RECORD EXCERPTS
· · ·
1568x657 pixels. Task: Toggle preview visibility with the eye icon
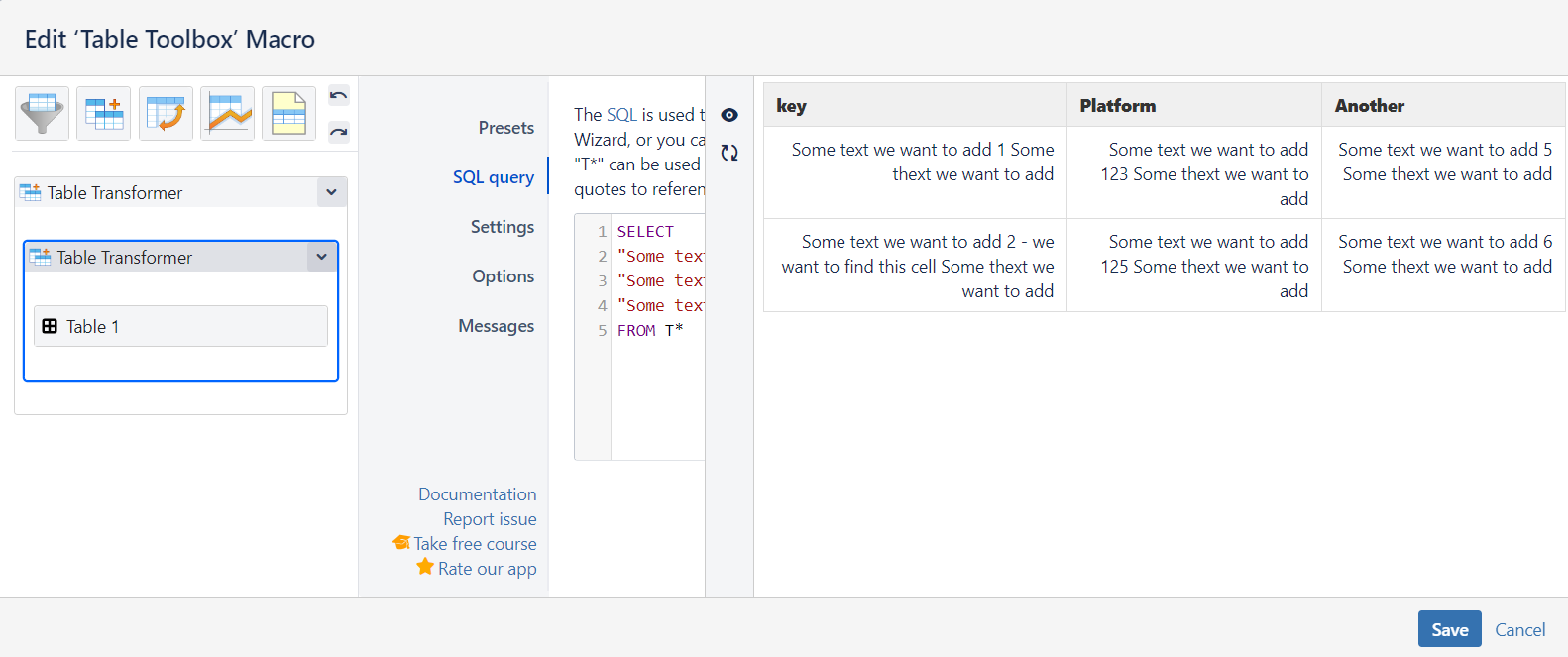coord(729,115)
· · ·
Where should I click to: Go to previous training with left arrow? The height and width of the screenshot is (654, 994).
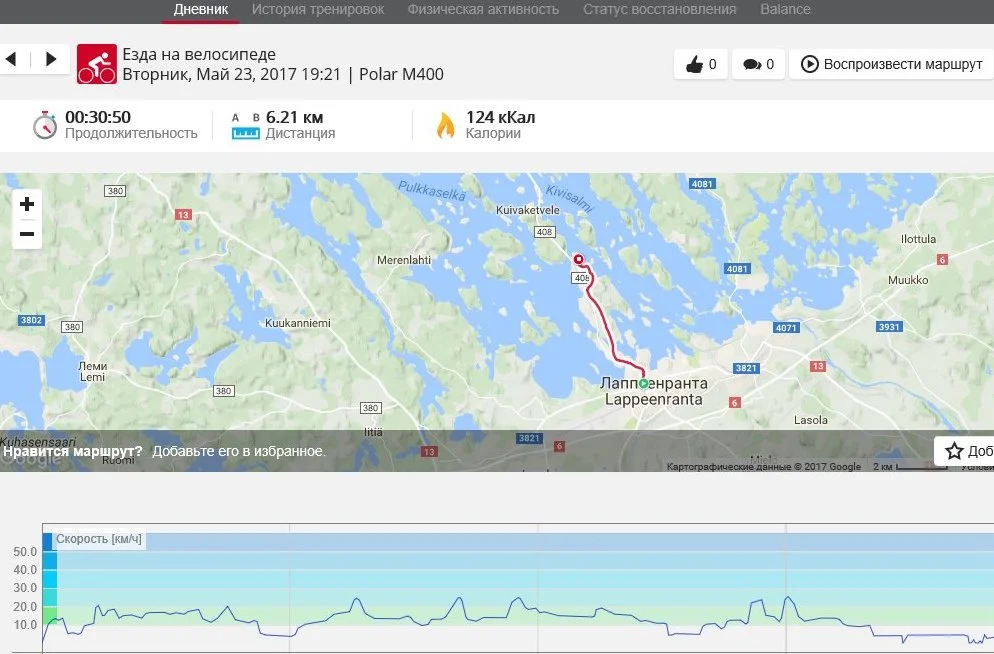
· · ·
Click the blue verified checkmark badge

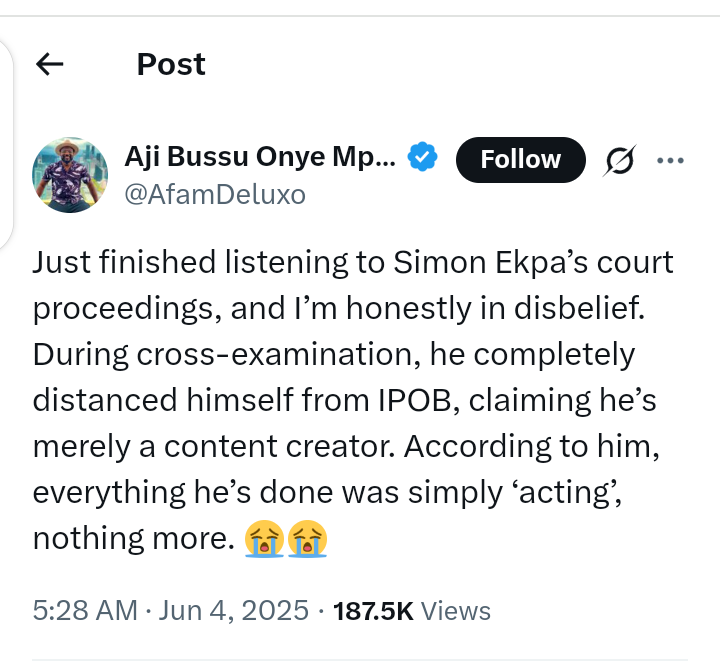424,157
· · ·
TASK STATEMENT
Arrange the records from the line with "1568x657 pixels. Task: Toggle" to the line with "coord(729,115)", both included, as a Markdown table with the columns Row and Line, numbering each line and leaving out blank lines. Leave the pictures out of the table.

TASK RESULT
| Row | Line |
|---|---|
| 1 | 1568x657 pixels. Task: Toggle preview visibility with the eye icon |
| 2 | coord(729,115) |